What needs to be done:
Continue the dated journal entries below about teaching shifts and getting work to a Sandwich gallery, starting after their last sentence.

Text:
Thursday, December 4, 2008
The shortened days are quickly passing. Does that mean Spring will soon be here? Triple shifts, extra errands and certainly my day is overfull.I had a child's Grandmother a half hour late on Tuesday! I was unable to drop off my work at new Sandwich gallery, and quite fearful of what weather forecasts were sharing!Evening shift started rather late yesterday as I made time after children's class to fit that errand into agenda. What am I looking for at this point? Christmas sales will come in handy in January.
Tuesday, December 2, 2008
Well, I had intended to drop off my work at Black Iris Gallery in Sandwich but a little girl's Grandmother was a half hour late picking her up in the class I substituted today. Hopefully I can swing it tomorrow. It's quite frustrating when drop off hours are only during working hours. Some artists have to support themselves and children at regular jobs. I was able to get down and print up the beginnings of editions of my series. I will have to remember that I must wear clothes to get inked rather than clothes to teach!

Data:

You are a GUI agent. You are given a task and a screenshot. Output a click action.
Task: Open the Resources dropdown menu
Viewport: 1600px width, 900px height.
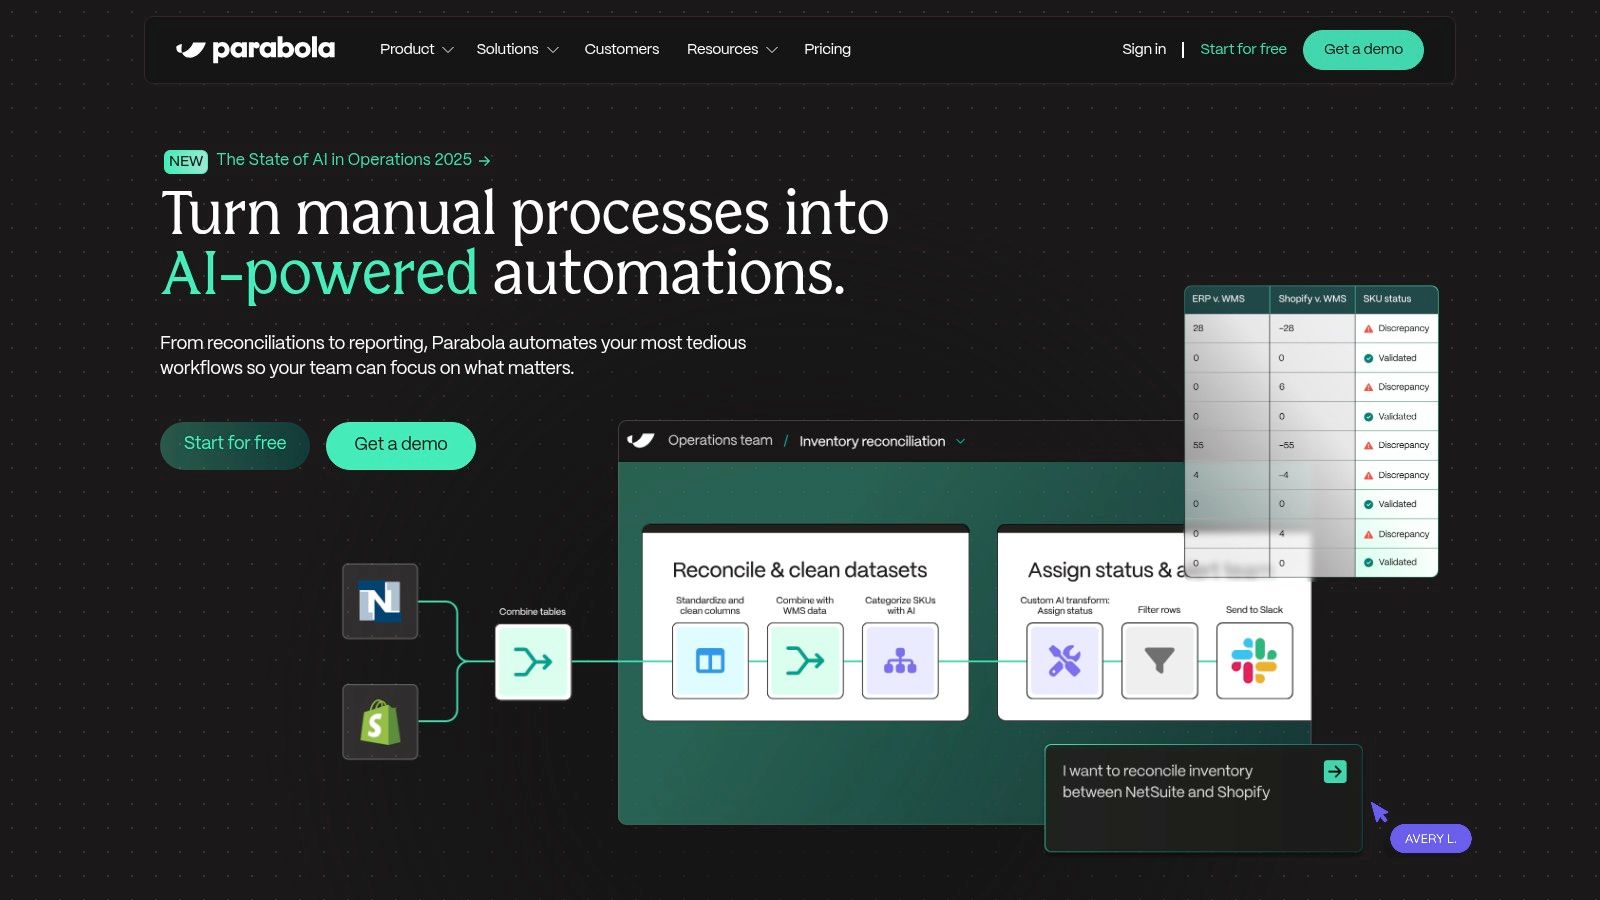tap(732, 49)
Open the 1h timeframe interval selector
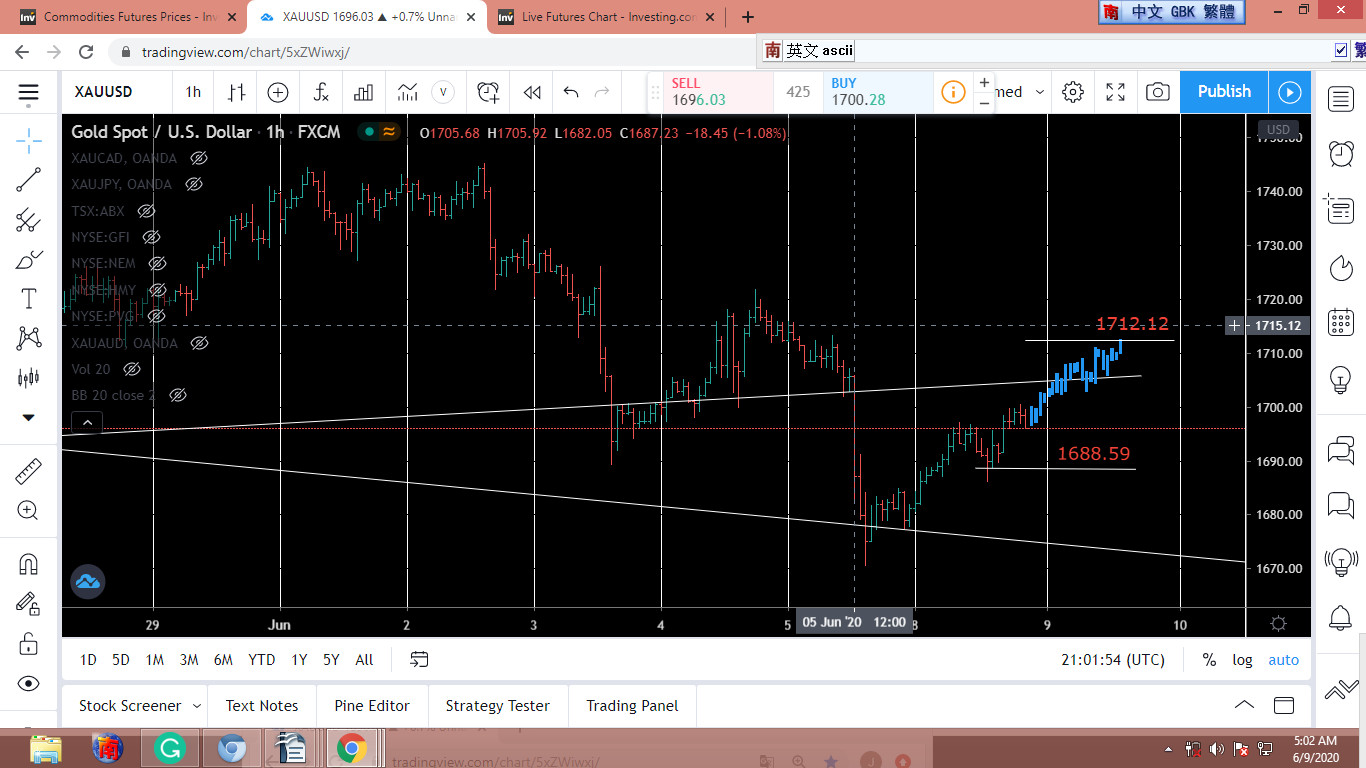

Response to this task:
Im watching for the winter wonderland that other's are reporting but I didn't get four inches snow, but snow mixed with rain and walks are icy yet. Tomorrow is expected to bring more of the same. I'd intended to get weights in the back of my top heavy vehicle, we'll see how the morning progresses. Another day, another class and hopefully a run to the gallery before evening shift at clinic.
Monday, December 1, 2008
I was uploading image for NAL's Holiday Art-Craft Show, I blink my eyes and it's lost in cyberspace! Overtired. Managed to get art to holiday show and returned home to finish pot of turkey rice soup and finish framing piece with mishap yesterday. Picked up a new piece of glass and it snapped! Finally re framed without the mischievous cat hair that vexed me yesterday. In touch with life group invited to next weeks session. Hopefully a go. Tomorrow I substitute for a Yorkville class then off to Sandwich to turn in pieces at Kendall Art Guild's exhibit there.